Although psoriasis may begin at any time of life, the most common age of onset is between 10 and 40. Sudden onset may occur related to HIV. The condition has relapses and partial remissions, but established lesions often persist for many months or years. Flare-ups may be related to specific systemic and environmental factors or may be unpredictable. About 5% of patients also develop an inflammatory arthritis (commonly affecting fingers and toes or sacroiliac joints), and patients with psoriasis have an increased rate of inflammatory bowel disease.


Although the cause of psoriasis is unknown, some evidence suggests that immune dysregulation contributes to excessive proliferation of skin. Families with psoriasis have been found to have a significantly higher-than-normal incidence of certain human leukocyte antigens. Genetic studies show that about one third of affected patients have a family history of the disease. Emotional stress, skin trauma, cold weather, infections, and some drugs may trigger attacks.


The disease has no cure, and all treatments are palliative. Topical corticosteroids, coal tar derivatives, vitamin D3 analogs (e.g., calcipotriene), retinoids (e.g., etretinate, tacarotene), ultraviolet light exposure, and saltwater immersion are among the many methods that have been used effectively to treat this condition. For severe disease, immune-modulating drugs like methotrexate or cyclosporine sometimes are used, with close monitoring to prevent side effects.
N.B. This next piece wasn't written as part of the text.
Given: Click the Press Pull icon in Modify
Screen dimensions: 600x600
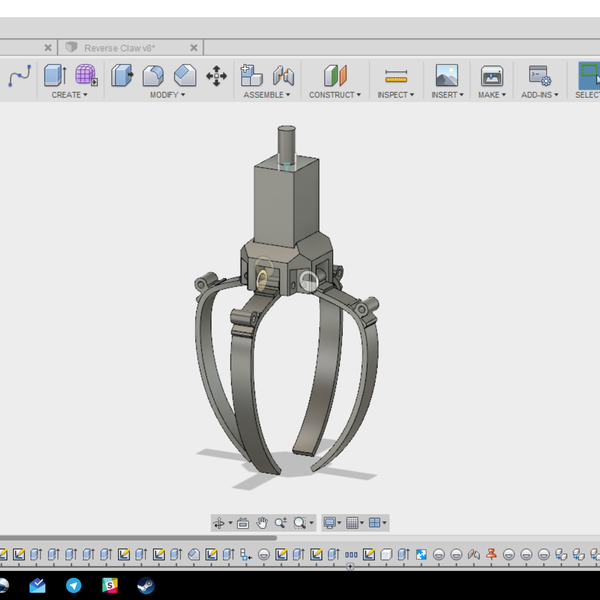Looking at the screenshot, I should pyautogui.click(x=122, y=75).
Many treatments for psoriasis carry some risk for the patient. Etretinate, for example, produces fetal abnormalities and should never be used by women of childbearing age. Phototherapy with ultraviolet light increases the risk of developing many types of skin cancer. Patients receiving PUVA therapy must wear goggles during treatments, stay out of the sun on treatment days, and protect their eyes with UVA-screening sunglasses for 24 hr after the therapy. Use of methotrexate use requires regular monitoring of liver function, renal function, complete blood counts, and lung function.

Patient care

The nurse teaches the patient about the prescribed therapy, to soften and remove scales, to relieve pruritus, to reduce pain and discomfort, to retard rapid cell proliferation, and to help induce remission and monitors for adverse reactions. Assistance is provided to help the patient gain confidence in managing these largely palliative treatments, many of which require special instructions for application and removal. The patient should protect against and minimize trauma. The patient's ability to manage therapies and their results are evaluated. The patient learns to identify stressors that exacerbate the condition, and to avoid and reduce these as much as possible. If the patient smokes cigarettes, participation in a smoking cessation program is recommended. The nurse helps the young patient (aged 20 to 30) to deal with body image changes and effects on self-esteem, encourages the patient to verbalize feelings, and supports the patient through loss of body image and associated grief. Psychological problems often occur. Referral for psychological counseling or cosmetic concealment therapy may be necessary. Patients and their families should be referred to the National Psoriasis Foundation and its local chapters for information and support. (800-723-9166;

psoriasis annularis

Circular or ringlike lesions of psoriasis.

psoriasis buccalis

Leukoplakia of the oral mucosa.

elephantine psoriasis

A rare but persistent psoriasis that occurs on the back, thighs, and hips in thick scaling plaques.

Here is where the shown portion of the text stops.